**Okuma Metni:**
>>>

Abaküs Yazılım
14. Hukuk Dairesi
Esas No: 2016/3909
Karar No: 2019/191
Karar Tarihi: 09.01.2019

Yargıtay 14. Hukuk Dairesi 2016/3909 Esas 2019/191 Karar Sayılı İlamı

Özet:


Sulh Hukuk Mahkemesi'nin miras nedeniyle ortaklığın giderilmesi davasından verdiği hüküm davalı tarafından temyiz edilmiştir. Mahkeme, Tebligat Kanunu'nun 21/2. maddesi gereği muhatabın adres kayıt sistemindeki adresine doğrudan tebligat yapılmaması gerektiğini belirtmiştir. Kanun değişikliği ile birlikte, muhataba çıkarılan ilk tebligatın öncelikle bilinen veya gösterilen en son adresine normal bir şekilde yapılması gerektiği ve muhatabın bulunmaması durumunda, tebligatın kendisine ulaşması için araştırma yapılması gerektiği belirtilmiştir. Muhatabın gösterilen adresten sürekli olarak ayrılması ve yeni adresinin tespit edilememesi durumunda, tebliğ evrakının tebligatı çıkaran mercie geri gönderilmesi gerekmektedir. Gerekçeli kararın davalıya adres kayıt sistemindeki adresine şerh yazılmaksızın tebliğ edildiği, bu nedenle tebligatın usulsüz olduğu belirtilmiştir. 7201 sayılı Tebligat Kanunu'nun 10/2 ve 21/2. maddeleri açıklayıcı bir şekilde karara eklenmiştir.

<<<

**Veri Kesiti:**
>>>

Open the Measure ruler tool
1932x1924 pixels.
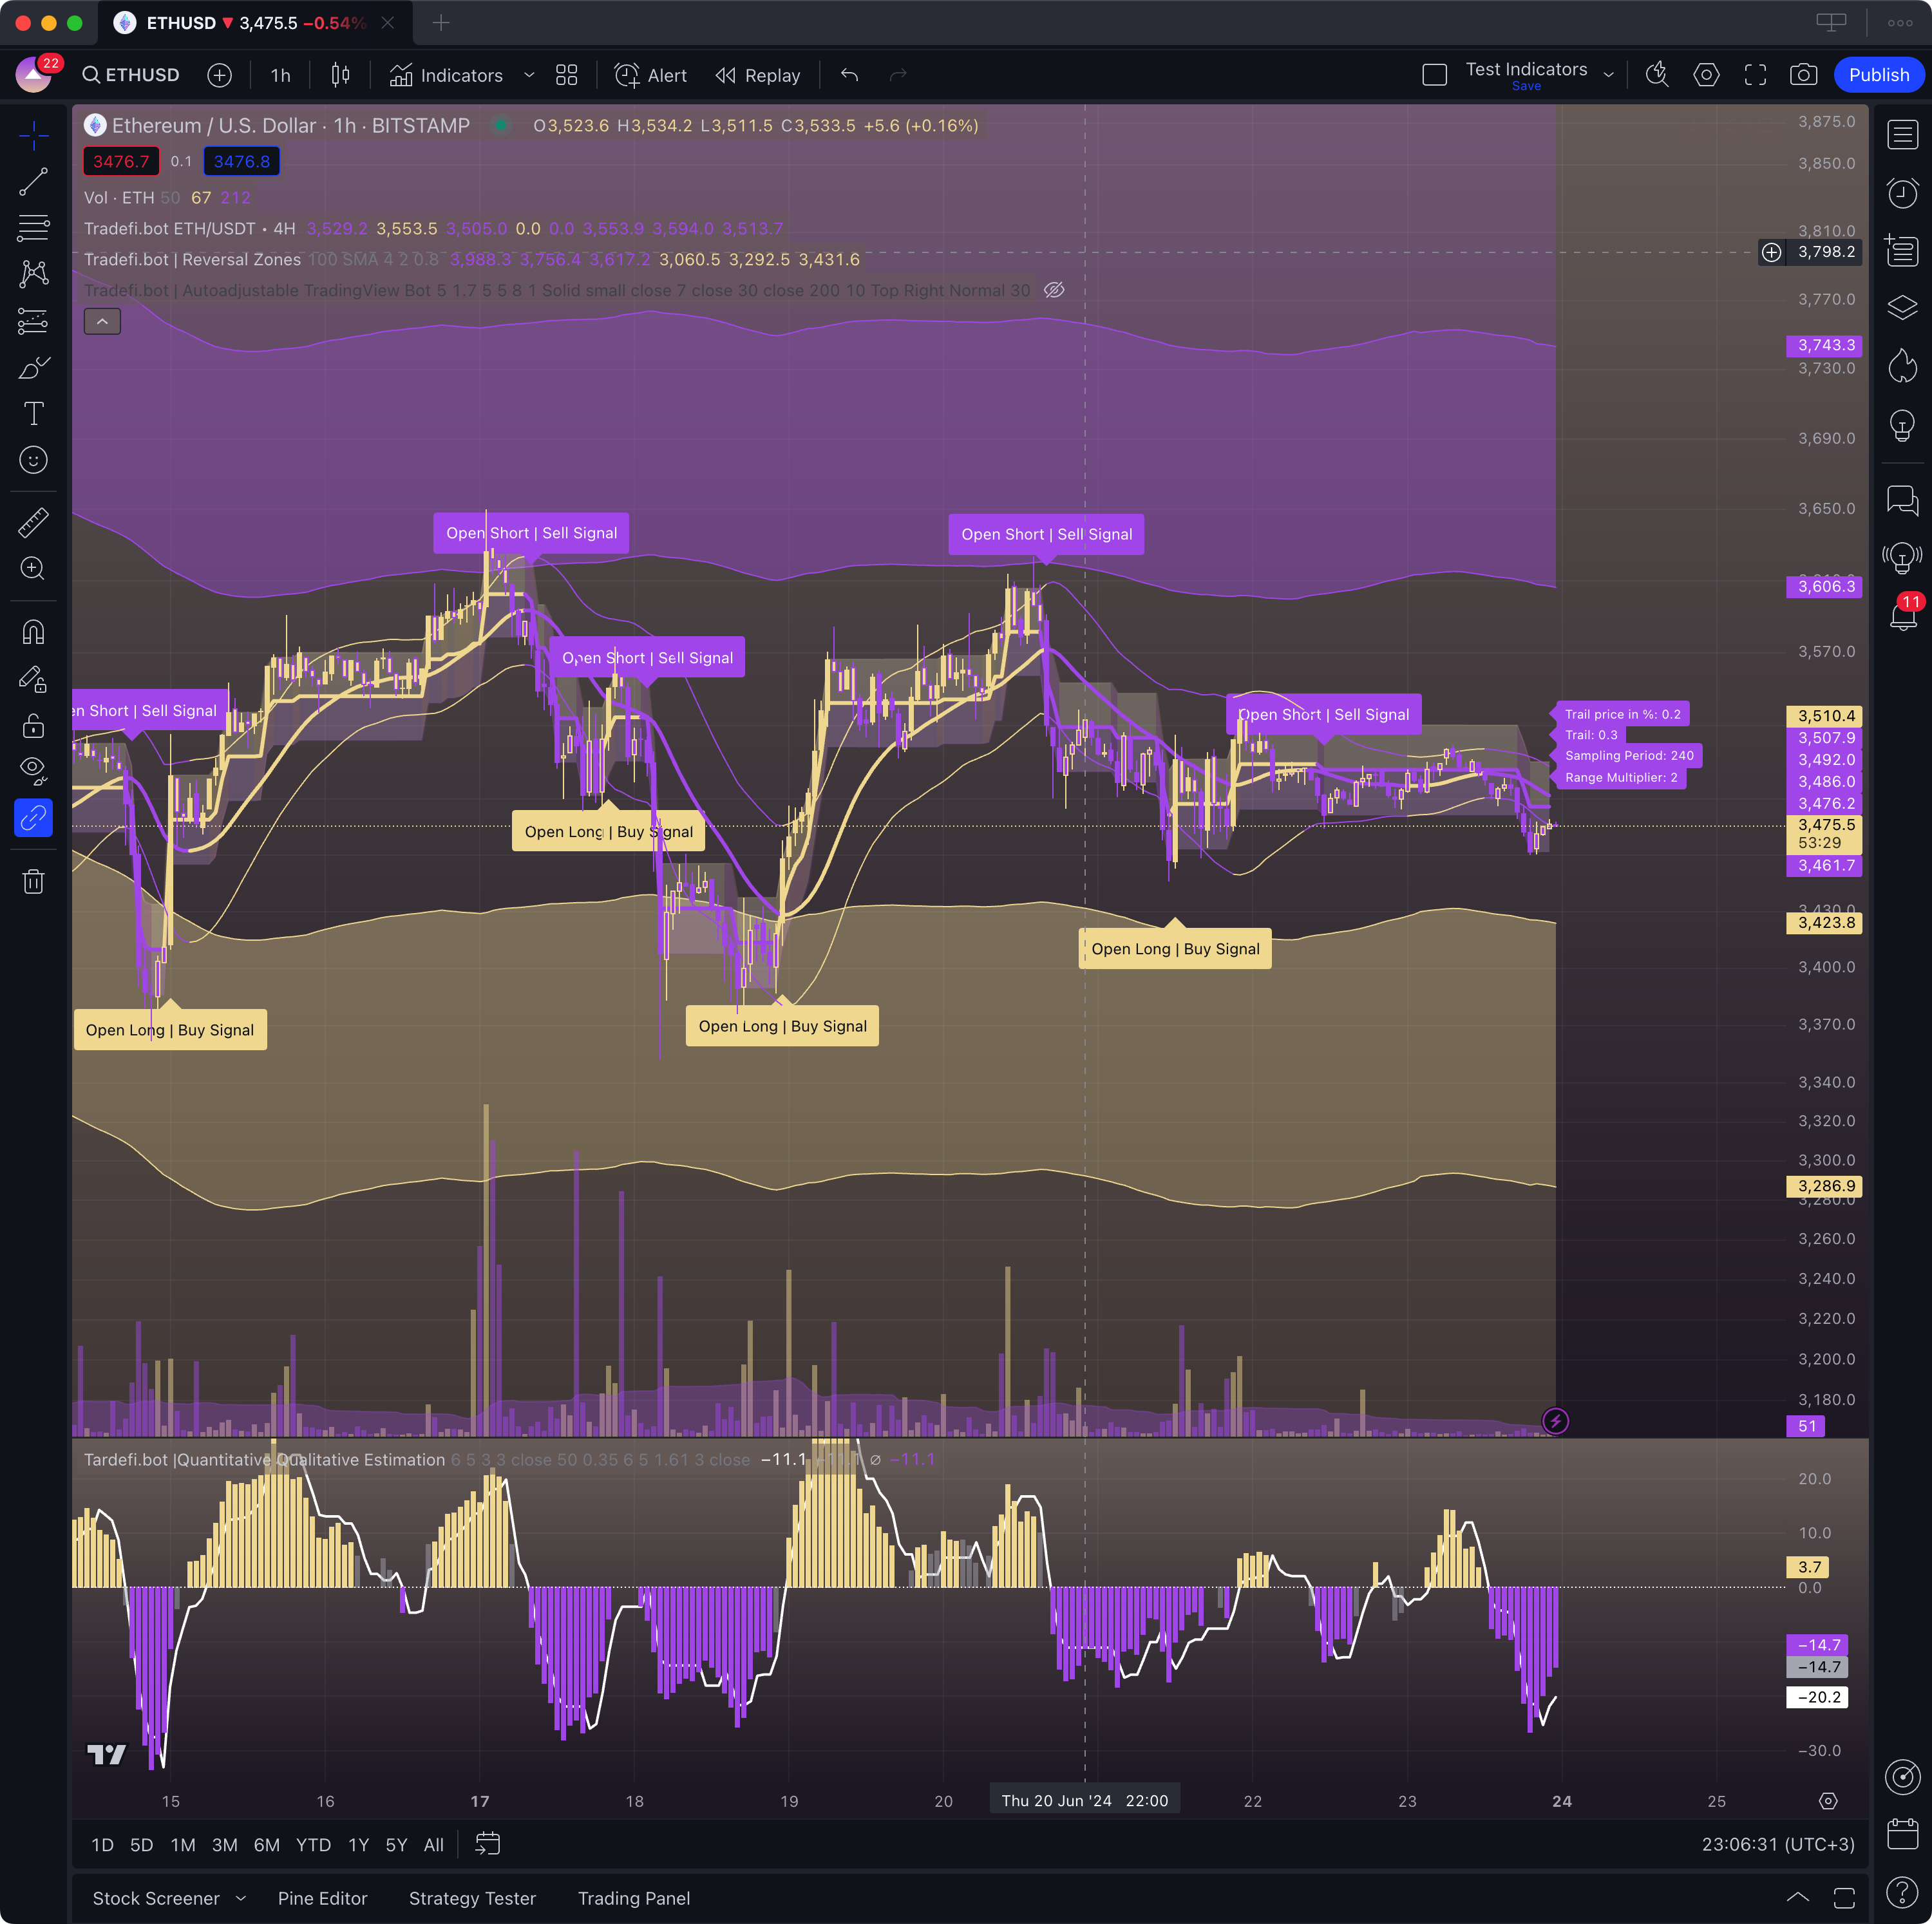(x=33, y=522)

<<<

**Görev Listesi:**
- A) Karar metninin başında yer alan dosya bilgilerini, etiketleri ve karşılarındaki değerlerle birlikte sıralayınız.
- B) Karar metnine göre aşağıdaki soruları yanıtlayınız.
(i) Sulh Hukuk Mahkemesi'nin hükmünü kim temyiz etmiştir?
(ii) Gerekçeli karar davalıya nasıl tebliğ edildiği için tebligat usulsüz bulunmuştur?
(iii) Karara hangi kanunun hangi maddeleri eklenmiştir?
- C) Karar metninin devamını yazınız.

**Görev Sonuçları:**
- A)
Esas No: 2016/3909
Karar No: 2019/191
Karar Tarihi: 09.01.2019

- B)
(i) Davalı.
(ii) Adres kayıt sistemindeki adresine şerh yazılmaksızın tebliğ edildiği için.
(iii) 7201 sayılı Tebligat Kanunu'nun 10/2 ve 21/2. maddeleri.

- C)
14. Hukuk Dairesi         2016/3909 E.  ,  2019/191 K.

    "İçtihat Metni"

    MAHKEMESİ :Sulh Hukuk Mahkemesi

    Taraflar arasındaki miras nedeniyle ortaklığın giderilmesi davasından dolayı mahal mahkemesinden verilen hüküm davalı ... tarafından temyiz edilmekle, dosya incelendi, gereği düşünüldü:

    _ K A R A R _

    7201 sayılı Tebligat Kanunu, 19.01.2011 tarihinde yürürlüğe giren 6099 sayılı Kanunla değiştirildikten sonra, gerçek kişilere yapılacak tebligatla ilgili olarak iki aşamalı bir yol benimsenmiştir.
    1) Bu kanun değişikliğine göre, muhatabın adres kayıt sistemindeki adresine, Kanunun 21/2. maddesi uyarınca doğrudan tebligat yapılması mümkün değildir. Muhataba çıkarılan ilk tebligat, öncelikle bilinen veya gösterilen en son adresine, mavi renkli zarf kullanılmaksızın ve adres kayıt sistemindeki adres olduğuna ilişkin şerh verilmeksizin Kanunun 10. maddesine göre normal bir şekilde çıkarılmalıdır. Muhatabın bu adreste bulunmaması durumunda, tebliğ memurunca Kanunun 20 ve 21. maddesinin birinci fıkrası ile Tebligat Yönetmeliğinin 29. maddesi uyarınca, muhatap lehine olan araştırmalar yapılarak tebligatın kendisine ulaşması ve bilgilendirme işlemlerinin yerine getirilmesi gerekir.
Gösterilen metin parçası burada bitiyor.